Woman looking out window surrounded by curtains of beads (© KC McGinnis/The Washington Post/Getty Images)
Untitled (Water) at the Des Moines Art Center in its 2019 exhibition, Queer Abstraction (© KC McGinnis/The Washington Post/Getty Images)

He included minimalist images and used objects to address the AIDS crisis within the gay community. His works — such as Untitled (Portrait of Ross in L.A.) and Untitled (Water) — were inspired by watching his partner, Ross Laycock, “disappear like a dried flower” from AIDS. “When he was becoming less of a person I was loving him more,” Gonzalez-Torres said in a 1995 interview. “Every lesion he got I loved him more.”

Gonzalez-Torres himself died from AIDS in 1996, but his work is still displayed in art museums around the world, reminding viewers of the devastating history of the epidemic.

Firelei Báez (born 1981)

Mixed-media art with sculptures, hand-painted tarp and foliage (Courtesy of the artist and James Cohan, New York)
Báez’s installation, titled “roots when they are young and most tender” from 2018 includes two paintings, hand-painted papier-mâché sculptures, hand-painted tarp, chicken wire and foliage. (Courtesy of the artist and James Cohan, New York)

Born in the Dominican Republic to a Dominican mother and Haitian father, Firelei Báez went to art school in New York City, where she still lives.
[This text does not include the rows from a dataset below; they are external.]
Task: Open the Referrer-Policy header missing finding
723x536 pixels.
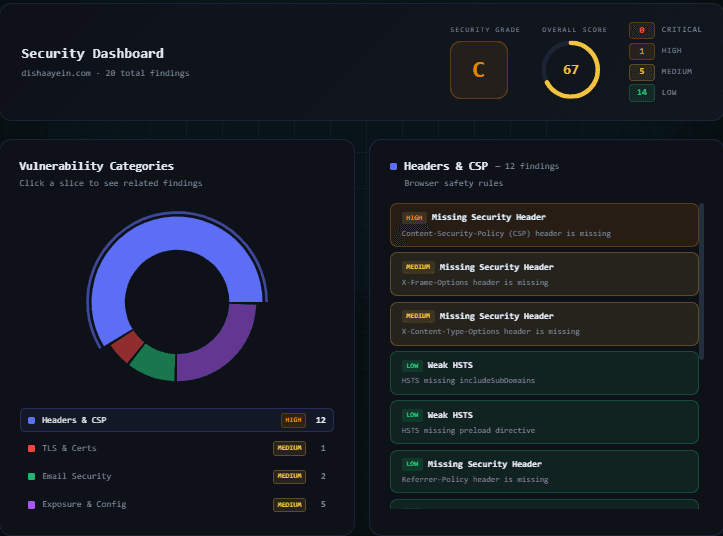Action: click(x=544, y=471)
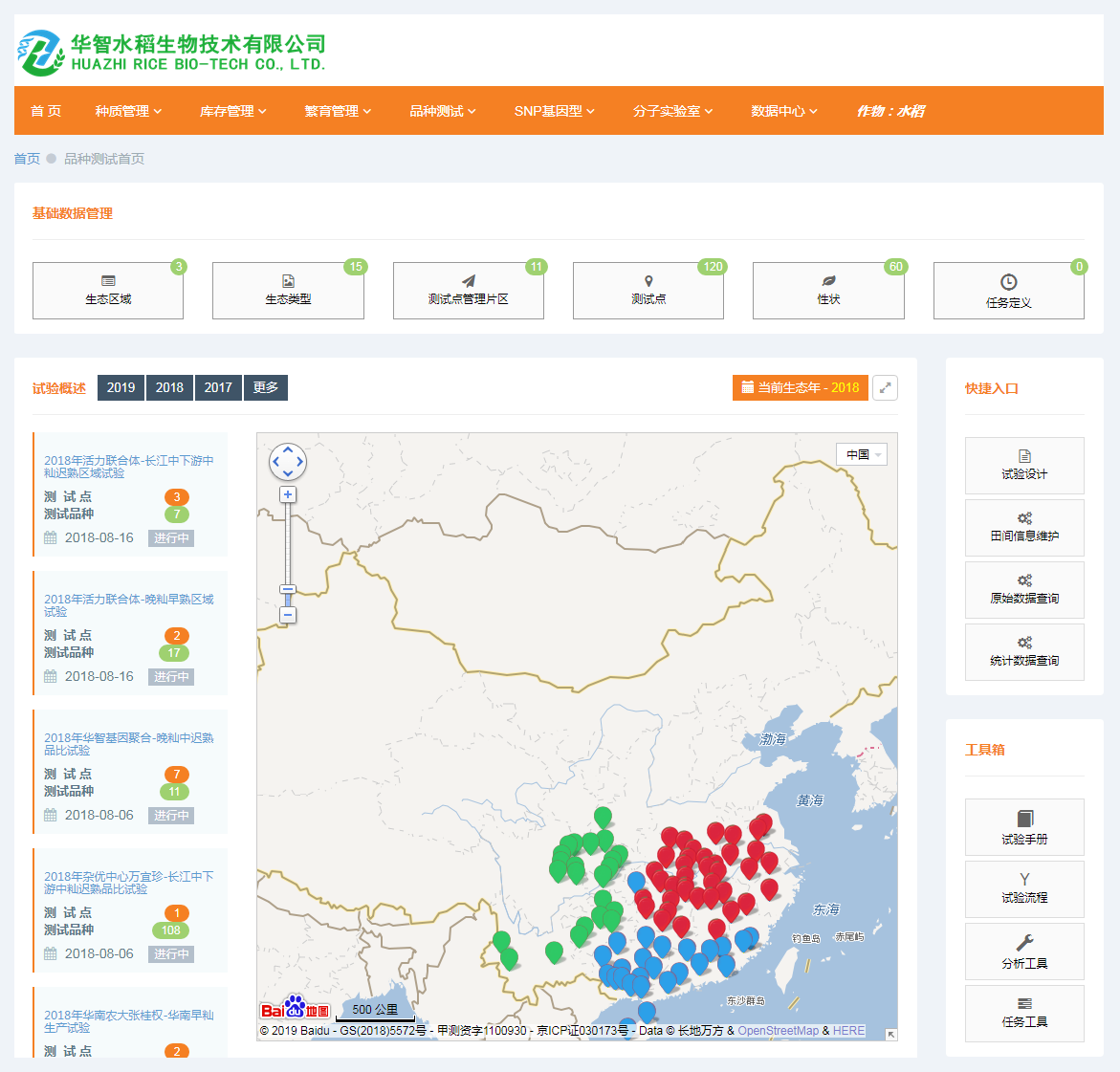Click the 更多 years button

pos(266,387)
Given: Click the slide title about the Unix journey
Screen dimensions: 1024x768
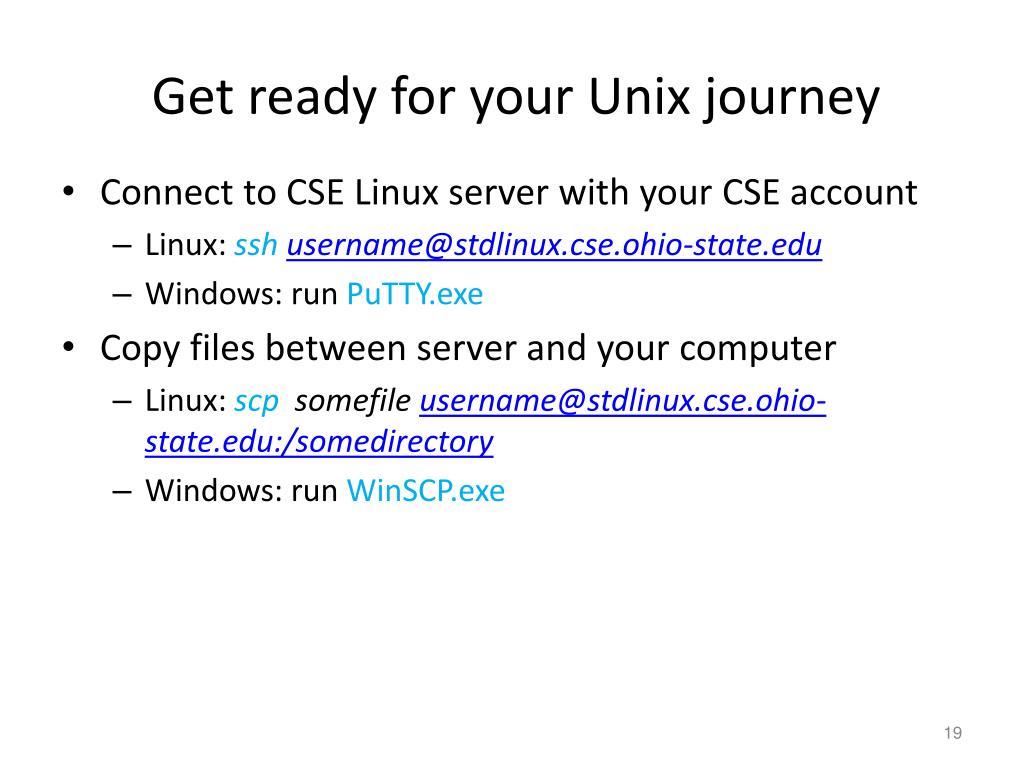Looking at the screenshot, I should coord(516,98).
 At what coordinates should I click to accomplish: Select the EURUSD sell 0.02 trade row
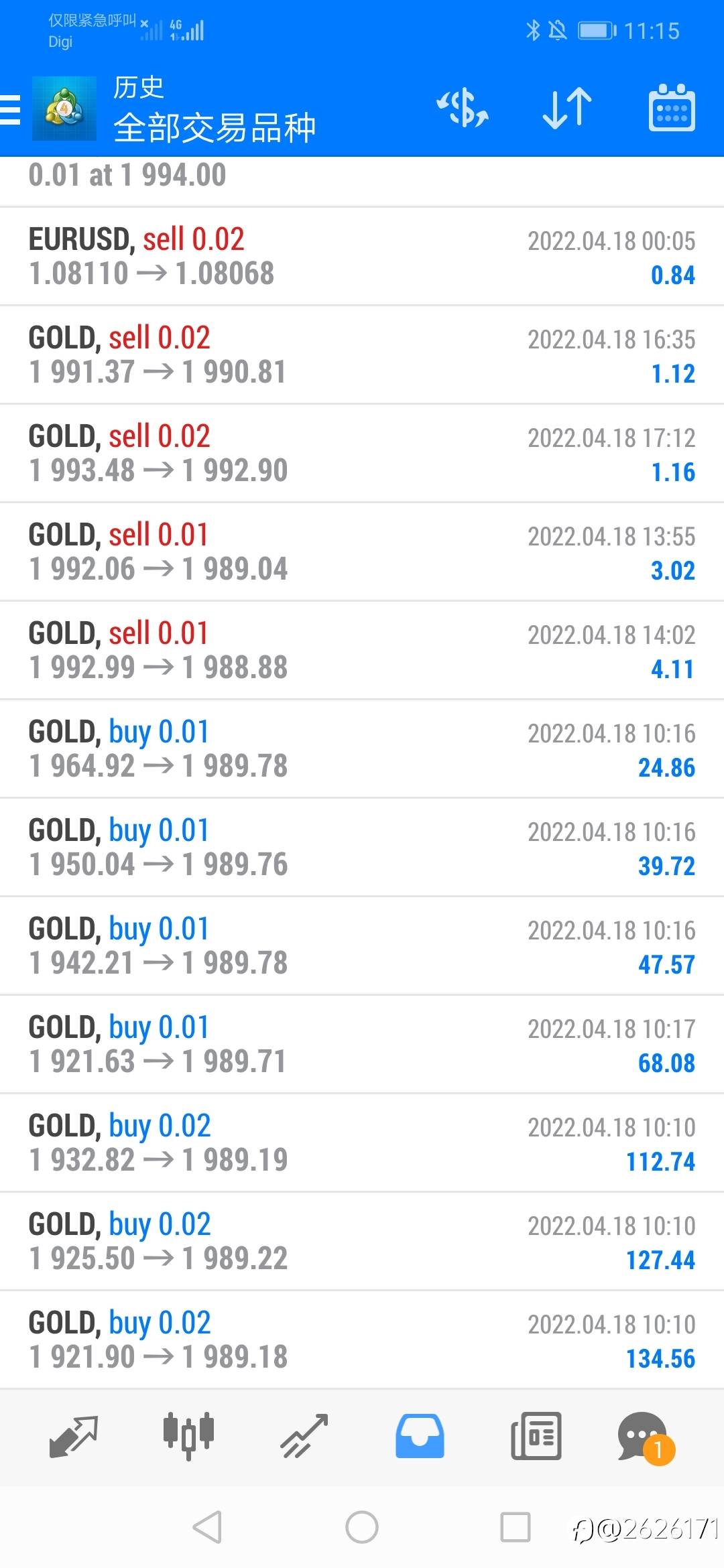pyautogui.click(x=362, y=257)
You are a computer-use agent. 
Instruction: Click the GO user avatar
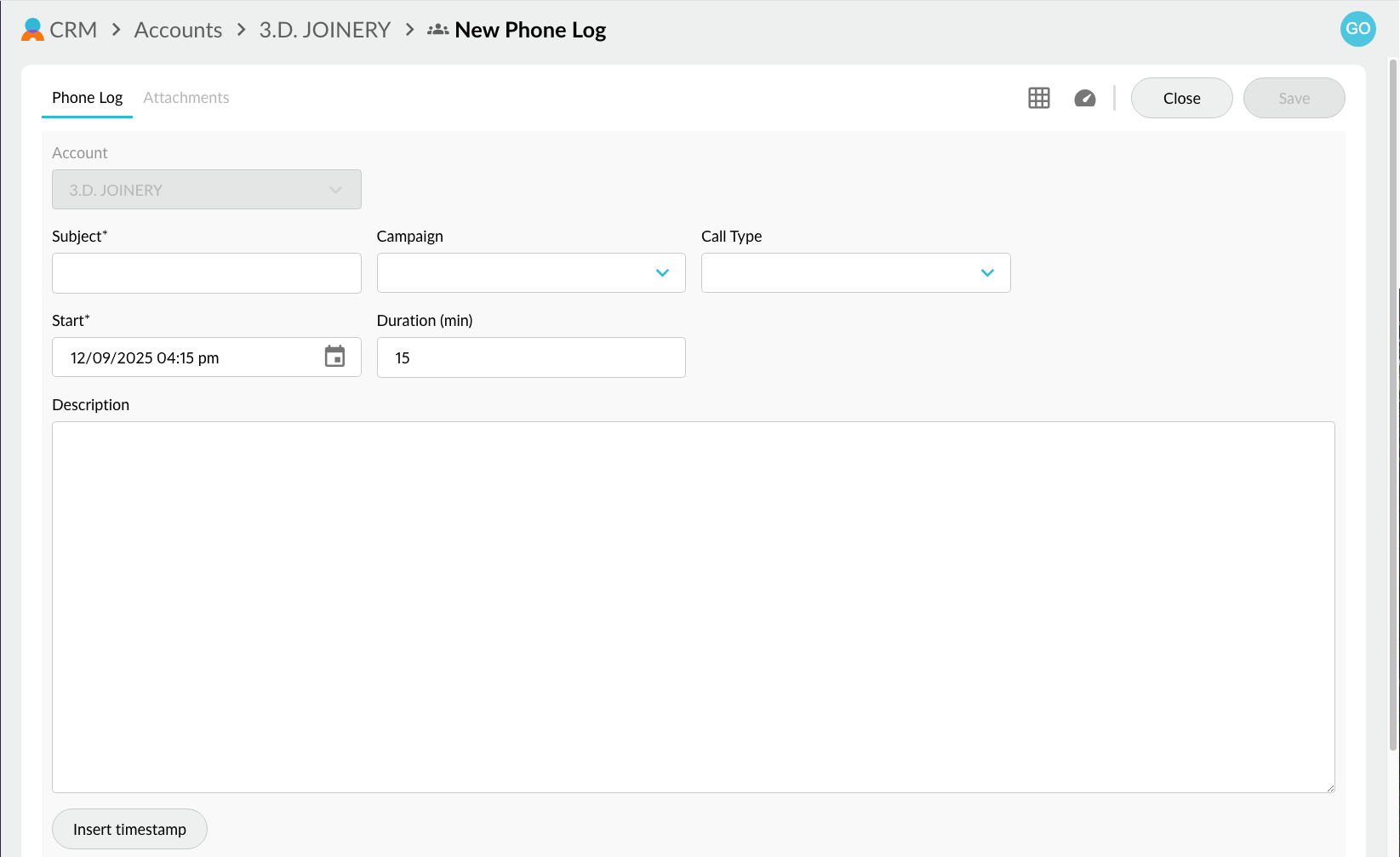pos(1357,29)
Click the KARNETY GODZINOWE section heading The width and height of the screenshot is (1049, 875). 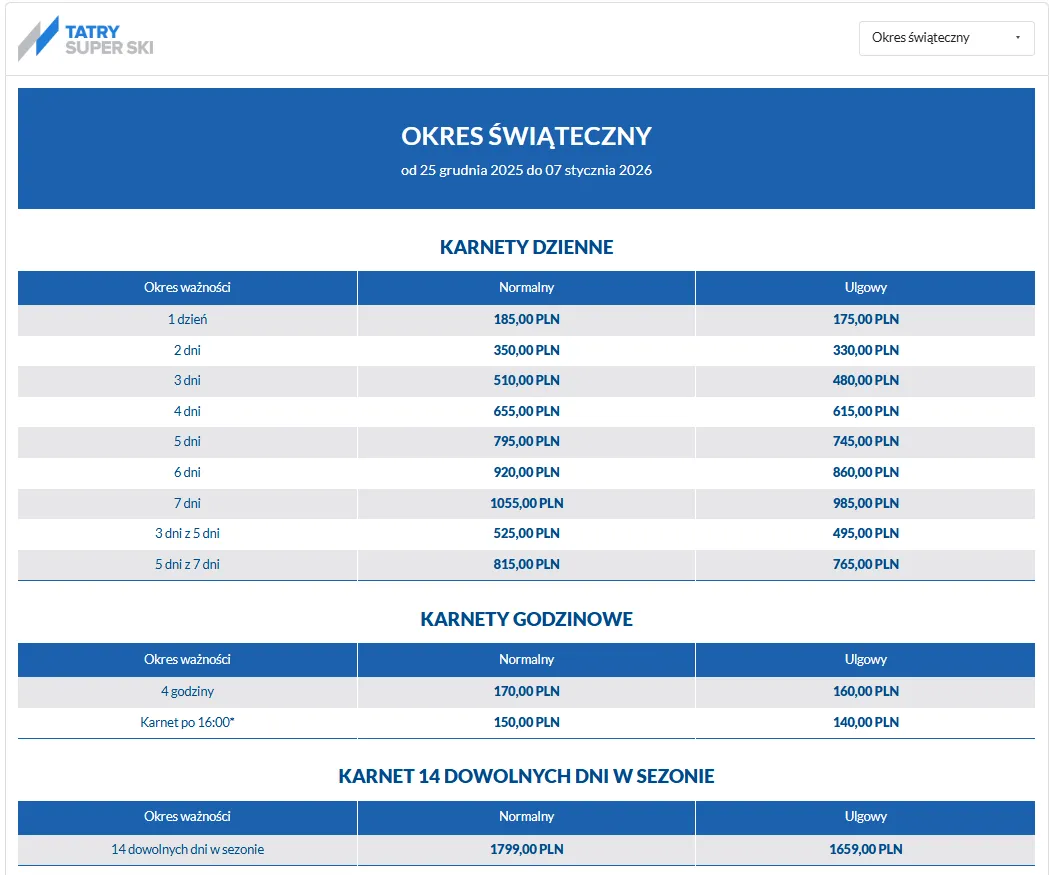(526, 619)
She creates large-scale paintings and installations that weave themes of the African diaspora in the Caribbean with Dominican folklore.

One recurring theme is Báez’s interpretations of women’s bodies, specifically the ciguapa, a mythological woman from Dominican folklore who transforms into various animals and tricks men. “In reading my paintings of ciguapas, I’m asking the viewer to come to terms with their own feelings around a woman’s body,” she says in a 2019 video for Art21. “The ciguapa is this trickster figure. She is a seductress.” Baez depicts other types of Caribbean women, such as the above image, which recontextualizes the 1791 Haitian Revolution.

Nari Ward (born 1963)

People walking around sculptures shaped like snowmen (© Sean Drakes/LatinContent/Getty Images)
Mixed media sculptures titled “Mango Tourist” by Ward are on display at the Perez Art Museum in Miami during the 2015 Art Basel. (© Sean Drakes/LatinContent/Getty Images)

Nari Ward was born in Kingston, Jamaica, and moved to the United States with his family when he was 12. He now lives in New York City, where he is the head of the Studio Art Department at Hunter College.

Ward creates large multimedia works that use recycled material — such as shoelaces, baby carriages or cash registers — to explore immigrant experiences and racial discrimination. “That idea that you can claim your own history is really important,” he said in 2017 after winning the Vilcek Prize in Fine Arts. “We’re all coming from somewhere, and sometimes it’s necessary to be lost so that you kind of figure out things for yourself. And I feel like that’s what art should be about.”